Jaka tidak bertanya lagi, karena ia sudah merasa cukup lama berada disitu, sekalipun mereka berada diberanda samping rumah, gerak-geriknya juga terbatas. Bagaimanapun juga, orang asing yang berbicara terlalu lama dengan seorang sesepuh kota, mudah menjadi sasaran kecurigaan sekelompok orang.
"Ki, bisakah saya ikut serta nanti malam?" Jaka bertanya tanpa canggung.
"Boleh, tapi tidak bisa terang-terangan."
"Kalau begitu sekarang saya harus pergi." Pinta Jaka dengan hormat.
"Baiklah, kapan kau kemari lagi?"
"Mungkin dua atau tiga hari kemudian, bisa juga malam nanti..."
Setelah memberi hormat, Jaka segera pamitan. Di iringi pandangan mata penuh harap Ki Lukita, akhirnya bayangan pemuda bersahaja itu menghilang di belokan jalan.
Tiba-tiba saja pintu rumah terbuka, muncul gadis berbaju biru muda, wajahnya cantik sekali, kalau tersenyum atau tertawa, muncul lesung pipi. Tapi kali ini wajahnya tampak cemberut.

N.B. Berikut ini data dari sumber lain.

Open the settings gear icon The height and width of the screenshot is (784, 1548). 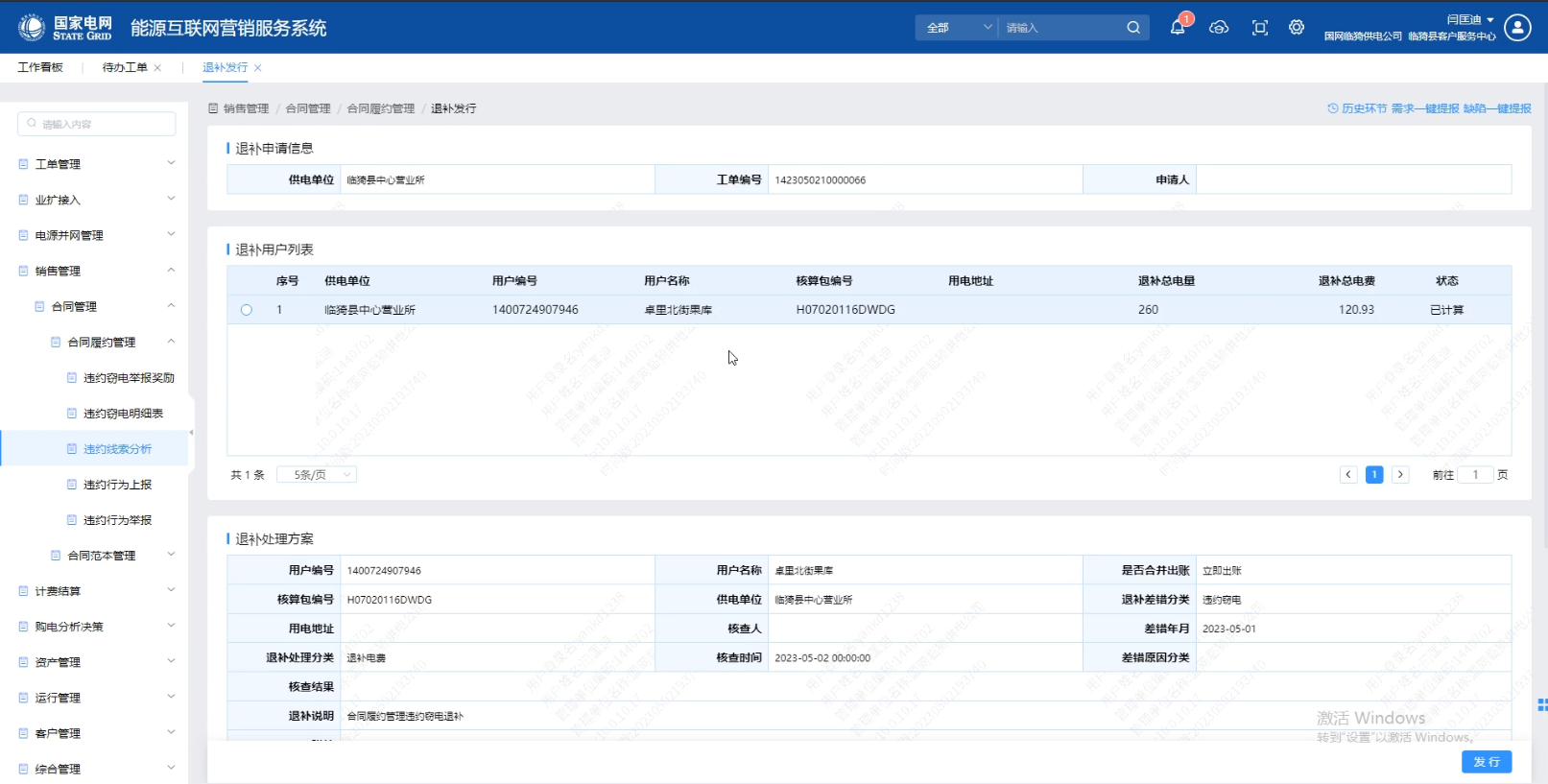click(x=1297, y=28)
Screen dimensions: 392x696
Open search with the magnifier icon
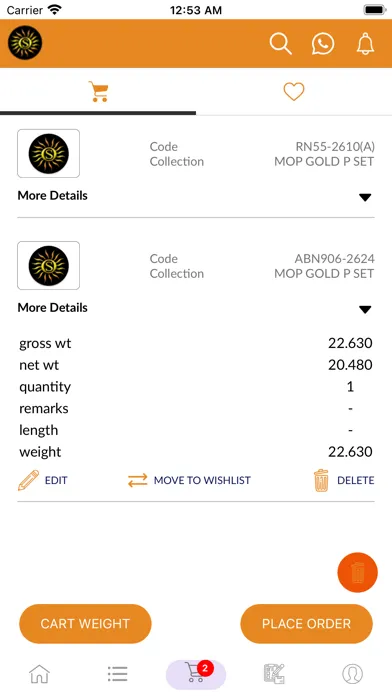point(281,44)
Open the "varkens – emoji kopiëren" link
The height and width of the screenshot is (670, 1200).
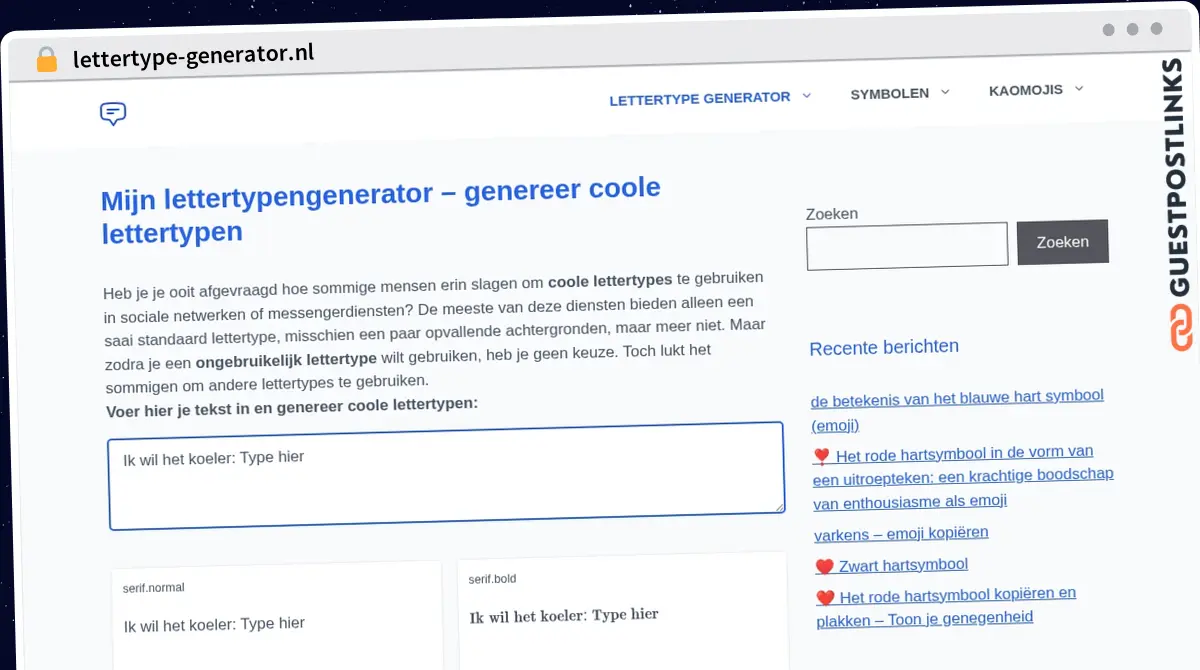[900, 533]

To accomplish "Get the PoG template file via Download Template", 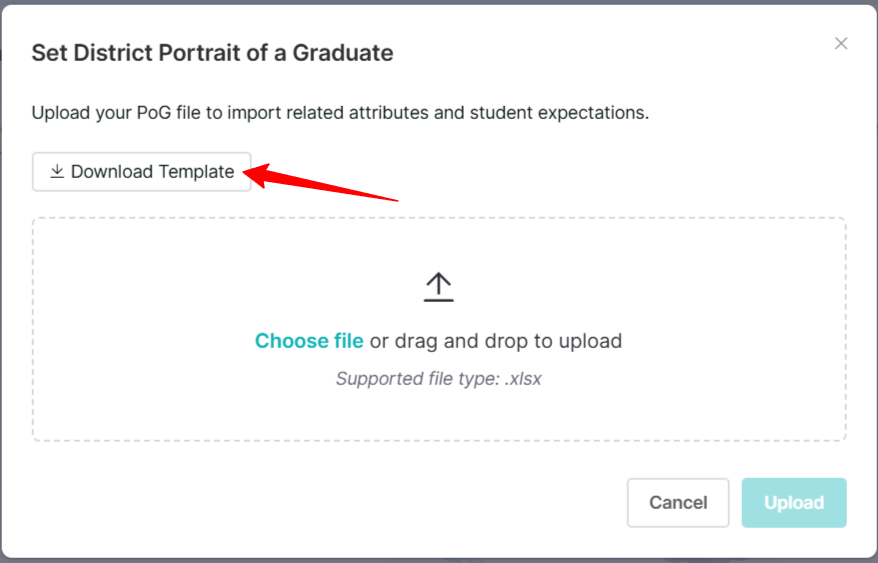I will [142, 171].
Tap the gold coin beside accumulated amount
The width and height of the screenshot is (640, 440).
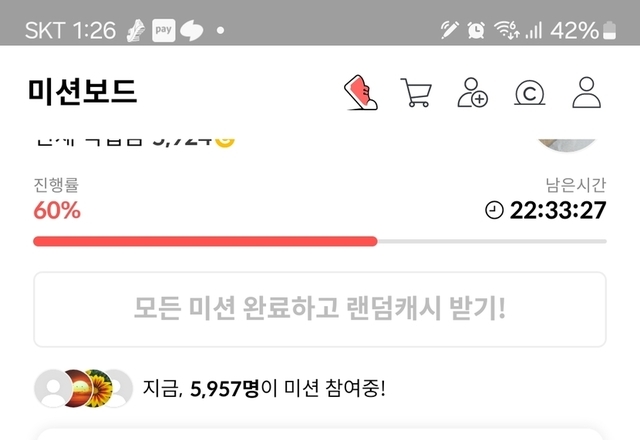coord(225,142)
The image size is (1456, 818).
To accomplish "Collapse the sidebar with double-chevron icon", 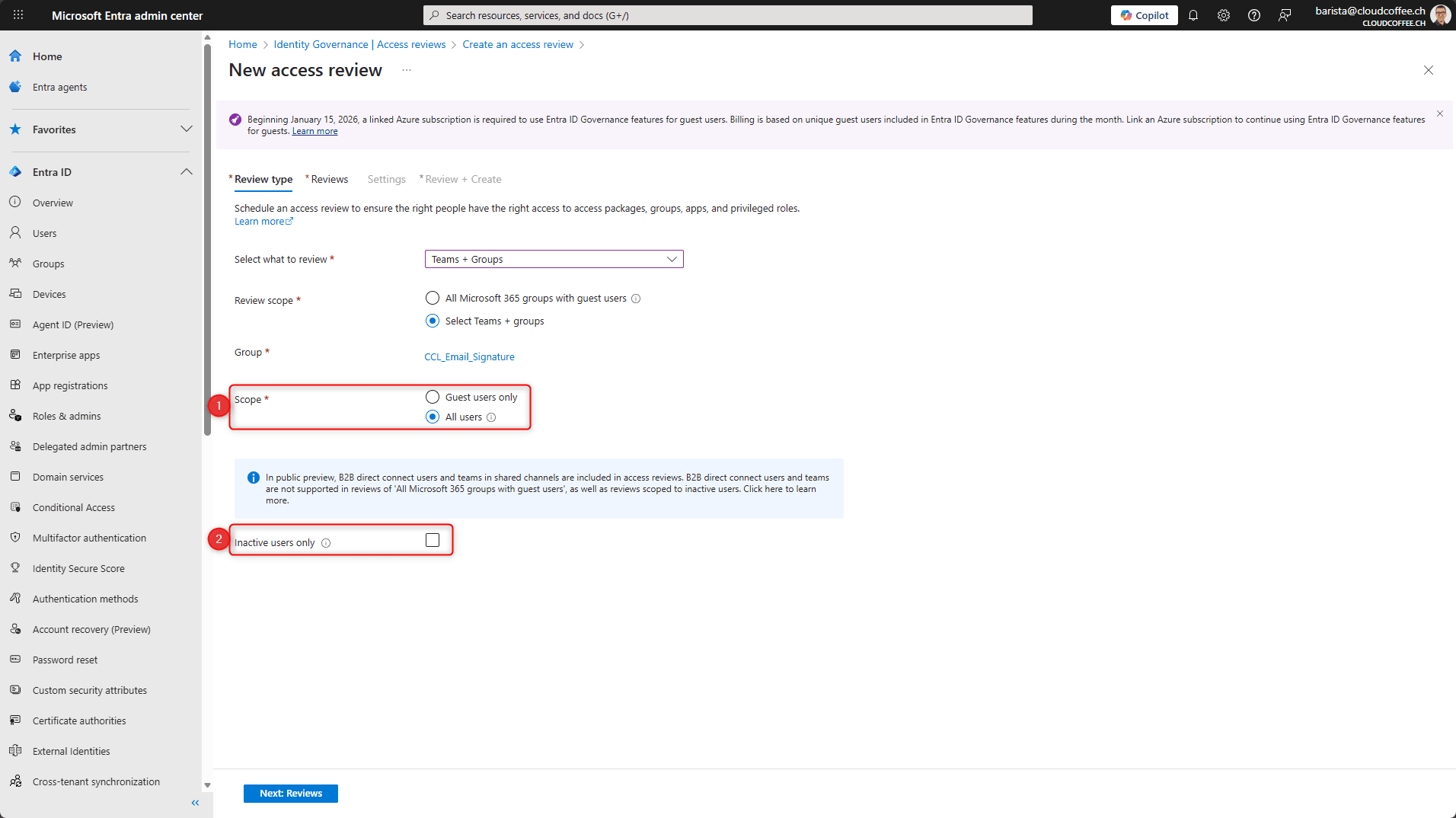I will point(195,803).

"Kek, kenapa engkau tidak menahan calon kakak seperguruan lebih lama? Kenapa tidak di kenalkan pada keluarga kita?" tanya gadis itu bertubi.
"Ha-ha-ha, budak cerewet. Keluarga kita, kau bilang? Ah alasan yang kau buat memang bagus, kalau sudah kembali kesini tentu saja segera kuperkenalkan kepadamu, kau tidak usah kawatir. Hari ini, dia baru datang kekota, mungkin butuh istirahat. Bukankah dua tiga hari lagi kau bakal kenal dengannya?" ujar Aki ini dengan tertawa menggoda.
"Ih…" seru gadis baju biru ini sambil cemberut, wajahnya yang jelita terlihat merona merah. Dengan terburu-buru ia masuk kembali.
Sambil tertawa riang dan geleng-geleng kepala, Aki Lukita kembali menghisap rokok kawungnya. "Dasar budak binal." Gerutu Aki itu melihat tingkah cucu perempuannya.
Kakek tua yang dihormati penduduk kota itu, kembali meneruskan pekerjaan sehari-harinya, dia merawat bunga yang kelihatannya begitu indah. Padahal, kalau saja orang tahu rumpunan bunga yang terdapat di seluruh halaman rumah Aki ini adalah formasi barisan lihay, belum tentu mereka dapat memuji seperti saat melihat bunga indah bermekaran, sebab siapapun tidak bisa melihat nilai keindahan dan kemisteriusannya.